Input Block Start

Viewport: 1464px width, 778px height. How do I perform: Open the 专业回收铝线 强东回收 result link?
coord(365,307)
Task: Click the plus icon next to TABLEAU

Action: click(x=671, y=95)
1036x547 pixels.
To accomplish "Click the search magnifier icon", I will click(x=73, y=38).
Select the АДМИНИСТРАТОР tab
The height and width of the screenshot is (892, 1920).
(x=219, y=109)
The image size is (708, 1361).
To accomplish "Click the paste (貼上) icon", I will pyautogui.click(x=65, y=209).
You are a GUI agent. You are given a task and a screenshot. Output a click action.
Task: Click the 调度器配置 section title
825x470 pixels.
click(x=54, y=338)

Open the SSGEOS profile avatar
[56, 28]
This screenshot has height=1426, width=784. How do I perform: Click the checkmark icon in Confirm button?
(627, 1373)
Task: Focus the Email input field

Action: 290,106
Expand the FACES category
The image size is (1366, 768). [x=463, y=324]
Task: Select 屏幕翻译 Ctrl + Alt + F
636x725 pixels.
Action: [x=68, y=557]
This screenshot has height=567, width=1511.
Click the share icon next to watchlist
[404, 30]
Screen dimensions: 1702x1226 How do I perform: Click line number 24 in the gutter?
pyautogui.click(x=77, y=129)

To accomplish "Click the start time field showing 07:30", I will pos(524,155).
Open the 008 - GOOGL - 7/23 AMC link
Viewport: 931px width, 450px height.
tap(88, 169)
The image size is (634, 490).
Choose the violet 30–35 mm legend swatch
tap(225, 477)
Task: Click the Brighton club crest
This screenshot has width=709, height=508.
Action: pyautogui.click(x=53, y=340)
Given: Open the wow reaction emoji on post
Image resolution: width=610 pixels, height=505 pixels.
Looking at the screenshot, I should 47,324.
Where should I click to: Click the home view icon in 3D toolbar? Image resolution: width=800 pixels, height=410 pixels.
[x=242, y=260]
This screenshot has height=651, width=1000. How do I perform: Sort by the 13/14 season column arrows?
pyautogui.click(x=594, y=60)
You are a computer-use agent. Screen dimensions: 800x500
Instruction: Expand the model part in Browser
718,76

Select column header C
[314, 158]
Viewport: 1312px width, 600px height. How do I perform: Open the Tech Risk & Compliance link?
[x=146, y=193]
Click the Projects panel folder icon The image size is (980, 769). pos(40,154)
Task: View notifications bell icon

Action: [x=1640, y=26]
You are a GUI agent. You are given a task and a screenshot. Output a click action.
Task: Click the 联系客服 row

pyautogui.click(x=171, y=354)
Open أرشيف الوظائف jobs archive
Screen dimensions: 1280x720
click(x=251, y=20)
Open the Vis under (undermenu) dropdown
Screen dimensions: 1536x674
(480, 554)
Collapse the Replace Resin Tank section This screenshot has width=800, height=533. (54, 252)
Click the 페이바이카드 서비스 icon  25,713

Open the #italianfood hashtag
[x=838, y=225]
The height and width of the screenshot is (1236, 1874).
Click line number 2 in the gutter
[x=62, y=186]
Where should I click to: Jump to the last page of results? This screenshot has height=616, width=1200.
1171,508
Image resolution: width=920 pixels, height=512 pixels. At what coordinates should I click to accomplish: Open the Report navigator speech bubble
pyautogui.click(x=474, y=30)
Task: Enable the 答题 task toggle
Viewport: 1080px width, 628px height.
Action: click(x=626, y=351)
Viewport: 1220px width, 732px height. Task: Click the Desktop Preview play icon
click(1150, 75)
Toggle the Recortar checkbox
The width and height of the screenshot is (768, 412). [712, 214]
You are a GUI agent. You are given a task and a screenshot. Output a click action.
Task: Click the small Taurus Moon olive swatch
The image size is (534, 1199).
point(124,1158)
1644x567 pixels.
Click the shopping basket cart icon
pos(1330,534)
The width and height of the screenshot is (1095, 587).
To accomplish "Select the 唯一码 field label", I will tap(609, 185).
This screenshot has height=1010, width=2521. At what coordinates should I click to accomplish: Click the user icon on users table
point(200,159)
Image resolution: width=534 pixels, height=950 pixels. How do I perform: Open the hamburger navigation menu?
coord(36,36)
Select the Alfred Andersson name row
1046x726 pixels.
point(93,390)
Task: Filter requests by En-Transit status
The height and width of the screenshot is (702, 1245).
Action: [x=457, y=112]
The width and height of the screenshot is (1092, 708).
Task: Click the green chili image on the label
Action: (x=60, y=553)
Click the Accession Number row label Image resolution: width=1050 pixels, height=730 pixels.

Input Block End

-- Instructions to follow --
Copy every record above verbatim and in full.

-- Result of this task --
Viewport: 1464px width, 778px height. How do I perform: Open the 专业回收铝线 强东回收 result link?
coord(365,307)
Task: Click the plus icon next to TABLEAU

Action: click(x=671, y=95)
1036x547 pixels.
To accomplish "Click the search magnifier icon", I will click(x=73, y=38).
Select the АДМИНИСТРАТОР tab
The height and width of the screenshot is (892, 1920).
(x=219, y=109)
The image size is (708, 1361).
To accomplish "Click the paste (貼上) icon", I will pyautogui.click(x=65, y=209).
You are a GUI agent. You are given a task and a screenshot. Output a click action.
Task: Click the 调度器配置 section title
825x470 pixels.
click(x=54, y=338)

Open the SSGEOS profile avatar
[56, 28]
This screenshot has height=1426, width=784. How do I perform: Click the checkmark icon in Confirm button?
(627, 1373)
Task: Focus the Email input field

Action: 290,106
Expand the FACES category
The image size is (1366, 768). [x=463, y=324]
Task: Select 屏幕翻译 Ctrl + Alt + F
636x725 pixels.
Action: [x=68, y=557]
This screenshot has height=567, width=1511.
Click the share icon next to watchlist
[404, 30]
Screen dimensions: 1702x1226 How do I perform: Click line number 24 in the gutter?
pyautogui.click(x=77, y=129)

To accomplish "Click the start time field showing 07:30", I will pos(524,155).
Open the 008 - GOOGL - 7/23 AMC link
Viewport: 931px width, 450px height.
tap(88, 169)
The image size is (634, 490).
Choose the violet 30–35 mm legend swatch
tap(225, 477)
Task: Click the Brighton club crest
This screenshot has width=709, height=508.
Action: pyautogui.click(x=53, y=340)
Given: Open the wow reaction emoji on post
Image resolution: width=610 pixels, height=505 pixels.
Looking at the screenshot, I should 47,324.
Where should I click to: Click the home view icon in 3D toolbar? Image resolution: width=800 pixels, height=410 pixels.
[x=242, y=260]
This screenshot has height=651, width=1000. How do I perform: Sort by the 13/14 season column arrows?
pyautogui.click(x=594, y=60)
You are a computer-use agent. Screen dimensions: 800x500
Instruction: Expand the model part in Browser
718,76

Select column header C
[314, 158]
Viewport: 1312px width, 600px height. How do I perform: Open the Tech Risk & Compliance link?
[x=146, y=193]
Click the Projects panel folder icon The image size is (980, 769). pos(40,154)
Task: View notifications bell icon

Action: [x=1640, y=26]
You are a GUI agent. You are given a task and a screenshot. Output a click action.
Task: Click the 联系客服 row

pyautogui.click(x=171, y=354)
Open أرشيف الوظائف jobs archive
Screen dimensions: 1280x720
click(x=251, y=20)
Open the Vis under (undermenu) dropdown
Screen dimensions: 1536x674
(480, 554)
Collapse the Replace Resin Tank section This screenshot has width=800, height=533. (54, 252)
Click the 페이바이카드 서비스 icon  25,713

Open the #italianfood hashtag
[x=838, y=225]
The height and width of the screenshot is (1236, 1874).
Click line number 2 in the gutter
[x=62, y=186]
Where should I click to: Jump to the last page of results? This screenshot has height=616, width=1200.
1171,508
Image resolution: width=920 pixels, height=512 pixels. At what coordinates should I click to accomplish: Open the Report navigator speech bubble
pyautogui.click(x=474, y=30)
Task: Enable the 答题 task toggle
Viewport: 1080px width, 628px height.
Action: click(x=626, y=351)
Viewport: 1220px width, 732px height. Task: Click the Desktop Preview play icon
click(1150, 75)
Toggle the Recortar checkbox
The width and height of the screenshot is (768, 412). [712, 214]
You are a GUI agent. You are given a task and a screenshot. Output a click action.
Task: Click the small Taurus Moon olive swatch
The image size is (534, 1199).
point(124,1158)
1644x567 pixels.
Click the shopping basket cart icon
pos(1330,534)
The width and height of the screenshot is (1095, 587).
To accomplish "Select the 唯一码 field label", I will tap(609, 185).
This screenshot has height=1010, width=2521. At what coordinates should I click to accomplish: Click the user icon on users table
point(200,159)
Image resolution: width=534 pixels, height=950 pixels. How do I perform: Open the hamburger navigation menu?
coord(36,36)
Select the Alfred Andersson name row
1046x726 pixels.
point(93,390)
Task: Filter requests by En-Transit status
The height and width of the screenshot is (702, 1245).
Action: [x=457, y=112]
The width and height of the screenshot is (1092, 708).
Task: Click the green chili image on the label
Action: (x=60, y=553)
Click the Accession Number row label Image resolution: width=1050 pixels, height=730 pixels.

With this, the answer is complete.